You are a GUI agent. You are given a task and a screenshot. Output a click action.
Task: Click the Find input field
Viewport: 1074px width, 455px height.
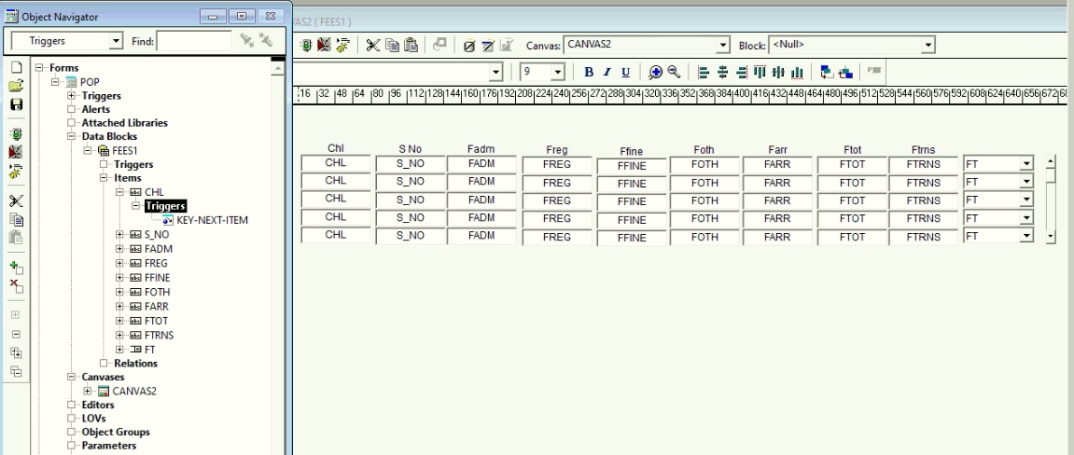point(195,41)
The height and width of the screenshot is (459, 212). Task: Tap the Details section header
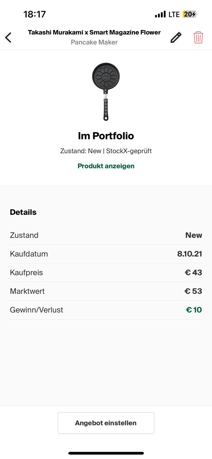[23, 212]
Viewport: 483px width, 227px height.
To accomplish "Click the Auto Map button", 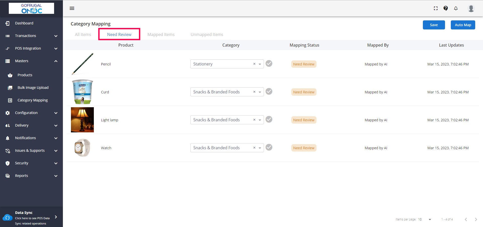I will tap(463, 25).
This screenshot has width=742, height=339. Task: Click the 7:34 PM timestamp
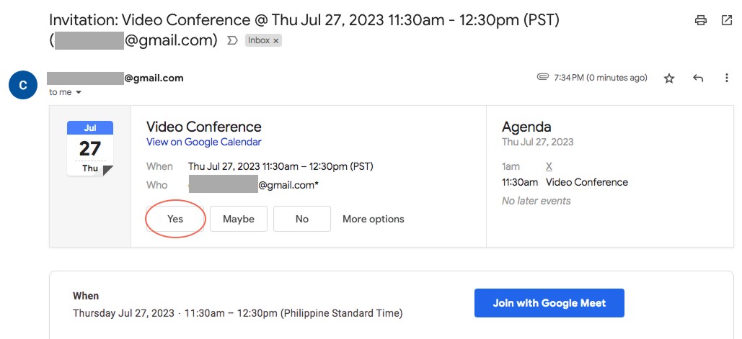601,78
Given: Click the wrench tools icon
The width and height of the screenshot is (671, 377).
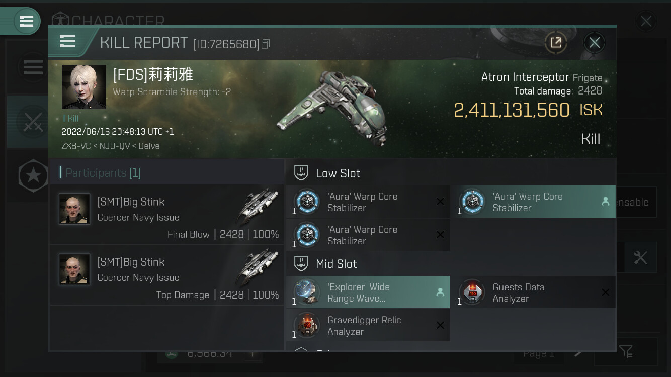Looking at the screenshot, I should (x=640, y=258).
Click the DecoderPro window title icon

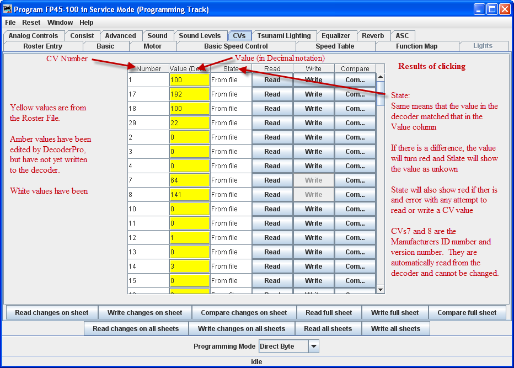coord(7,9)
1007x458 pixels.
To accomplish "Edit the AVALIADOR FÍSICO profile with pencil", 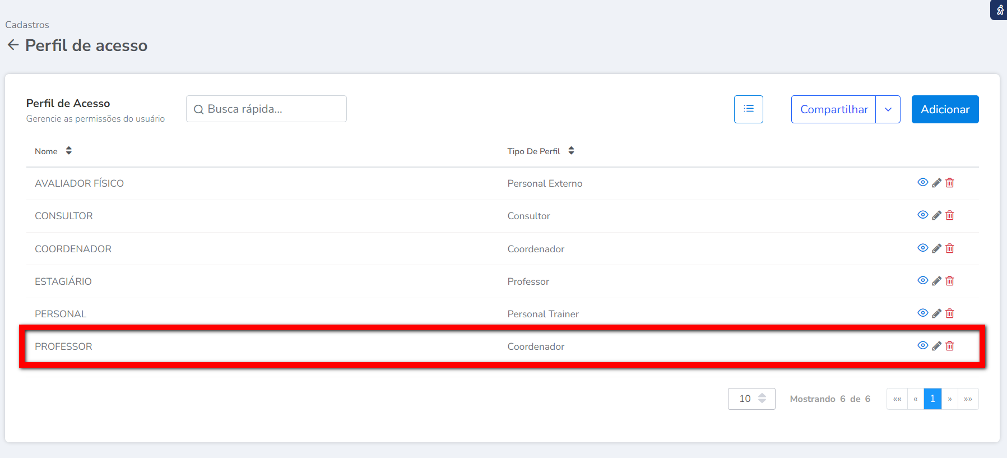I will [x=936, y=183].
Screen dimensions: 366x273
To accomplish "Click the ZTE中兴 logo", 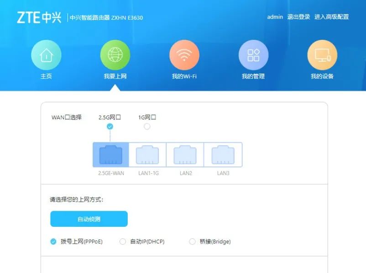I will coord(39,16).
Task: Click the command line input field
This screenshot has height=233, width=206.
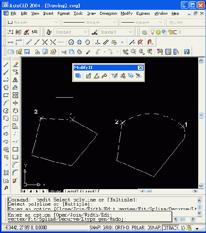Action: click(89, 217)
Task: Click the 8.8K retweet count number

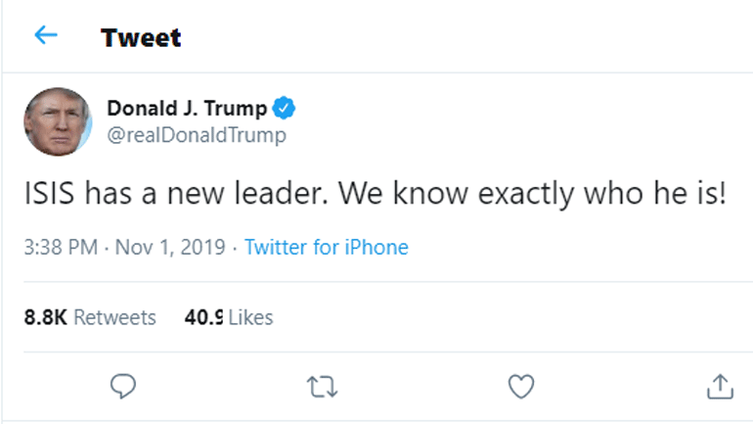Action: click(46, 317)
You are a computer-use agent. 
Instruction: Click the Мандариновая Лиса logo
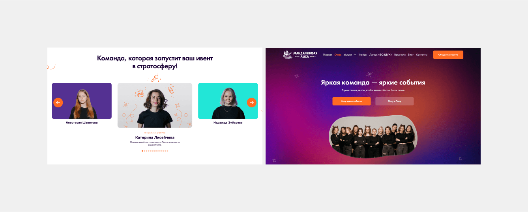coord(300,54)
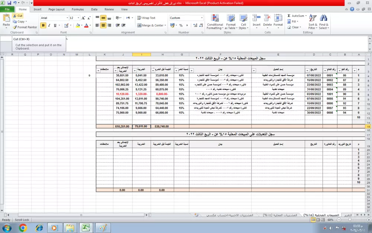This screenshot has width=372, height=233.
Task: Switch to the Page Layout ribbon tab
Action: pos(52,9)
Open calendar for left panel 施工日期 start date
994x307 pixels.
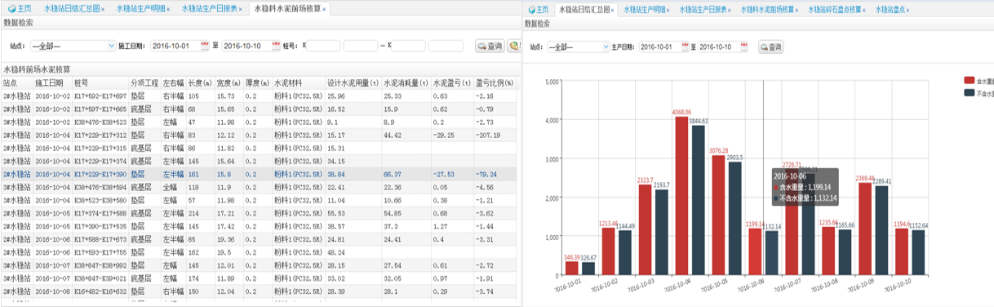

# Directions
Pictures must be left out. Return verbatim only the lines from the line with "Task: Click the 8.8K retweet count number" through the final line of the material above, including both ends.

# Response to the task
Task: Click the 8.8K retweet count number

Action: click(46, 317)
You are a computer-use agent. 
Instruction: Click the Мандариновая Лиса logo
coord(300,54)
This screenshot has width=372, height=233.
Task: Switch to the Page Layout ribbon tab
Action: pos(52,9)
Open calendar for left panel 施工日期 start date
994x307 pixels.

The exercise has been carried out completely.